The south-eastern corner of New Zealand's South Island is perhaps the least explored part of the country. Its largest settlement is Dunedin, an attractive and welcoming place with strong Scottish roots. The nearby Otago Peninsula is home to rare marine species and seabirds, some of which are found in greater numbers here than anywhere else in the world.

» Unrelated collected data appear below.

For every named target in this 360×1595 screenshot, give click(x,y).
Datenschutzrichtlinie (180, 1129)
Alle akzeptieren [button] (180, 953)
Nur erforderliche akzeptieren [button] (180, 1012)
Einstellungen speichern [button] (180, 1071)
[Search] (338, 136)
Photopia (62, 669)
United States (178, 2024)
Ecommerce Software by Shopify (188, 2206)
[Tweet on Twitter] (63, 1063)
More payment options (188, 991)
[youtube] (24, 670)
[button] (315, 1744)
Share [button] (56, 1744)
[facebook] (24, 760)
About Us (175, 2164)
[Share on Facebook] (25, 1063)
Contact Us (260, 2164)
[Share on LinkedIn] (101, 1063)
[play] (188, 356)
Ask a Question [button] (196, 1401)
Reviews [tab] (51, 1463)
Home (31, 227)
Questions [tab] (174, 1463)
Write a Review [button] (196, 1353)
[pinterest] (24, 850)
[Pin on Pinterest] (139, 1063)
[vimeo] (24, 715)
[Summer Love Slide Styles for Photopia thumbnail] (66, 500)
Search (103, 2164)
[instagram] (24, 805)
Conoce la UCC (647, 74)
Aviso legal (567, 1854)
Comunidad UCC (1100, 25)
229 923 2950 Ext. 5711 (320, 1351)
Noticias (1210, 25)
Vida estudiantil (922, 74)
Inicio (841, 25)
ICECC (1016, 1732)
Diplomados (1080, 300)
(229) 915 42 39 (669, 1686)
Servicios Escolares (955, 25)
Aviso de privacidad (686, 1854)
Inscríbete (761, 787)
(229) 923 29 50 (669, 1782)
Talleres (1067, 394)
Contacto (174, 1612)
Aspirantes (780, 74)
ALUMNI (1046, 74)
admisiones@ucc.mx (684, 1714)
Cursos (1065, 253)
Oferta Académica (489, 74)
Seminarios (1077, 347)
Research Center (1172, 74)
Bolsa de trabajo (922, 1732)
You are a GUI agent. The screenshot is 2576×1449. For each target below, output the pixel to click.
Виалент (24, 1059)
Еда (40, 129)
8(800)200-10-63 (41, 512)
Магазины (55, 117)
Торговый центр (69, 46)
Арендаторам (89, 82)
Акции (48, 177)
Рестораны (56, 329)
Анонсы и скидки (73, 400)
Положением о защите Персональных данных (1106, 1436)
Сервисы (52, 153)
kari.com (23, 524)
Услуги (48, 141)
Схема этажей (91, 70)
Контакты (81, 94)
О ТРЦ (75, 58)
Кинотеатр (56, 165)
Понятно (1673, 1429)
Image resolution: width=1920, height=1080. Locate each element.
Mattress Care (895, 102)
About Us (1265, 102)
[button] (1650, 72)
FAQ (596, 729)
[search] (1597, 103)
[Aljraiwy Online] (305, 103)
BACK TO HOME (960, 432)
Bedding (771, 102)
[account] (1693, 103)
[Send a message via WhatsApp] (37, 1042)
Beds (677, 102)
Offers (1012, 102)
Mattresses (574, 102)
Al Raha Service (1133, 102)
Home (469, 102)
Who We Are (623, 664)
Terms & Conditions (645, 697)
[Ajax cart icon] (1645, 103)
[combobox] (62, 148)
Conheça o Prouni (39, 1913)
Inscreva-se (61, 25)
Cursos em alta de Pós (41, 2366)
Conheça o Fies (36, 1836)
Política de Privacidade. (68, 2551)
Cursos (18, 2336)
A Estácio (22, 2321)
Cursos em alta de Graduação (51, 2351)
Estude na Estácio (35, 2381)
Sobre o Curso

Otago's main city was once New Zealand's largest. And, the influence of its Scottish founders can be seen in its Gothic-revival architecture and the names of its streets and suburbs. In fact, Dunedin itself wad the old name for Edinburgh. Today, you'll find a city full of creativity, thanks in part to the University of Otago – New Zealand's oldest – whose students create a youthful buzz. The city's central plaza, the Octagon, is home to the impressive St Paul's Cathedral and Dunedin Public Art Gallery, which houses centuries-spanning collections from local and international artists alike. And, just a short hop from the city, you'll find a beautiful and varied coastline with good surf and swimming beaches as well as swathes of open countryside.
The Octagon, Dunedin
Visit the Otago Peninsula
This hilly peninsula to the east of Dunedin is one of New Zealand's most impressive wildlife hotspots. Species here include the little penguin, hooker sea lions, elephant and fur seals and the endangered, and the wonderfully named, hoiho. The real stars however are the royal albatrosses, which can be spotted soaring above Taiaroa Head. These magnificent birds, with a wingspan of between two and three metres, usually breed on offshore islands, making the Otago Peninsula the only mainland albatross breeding colony in the world.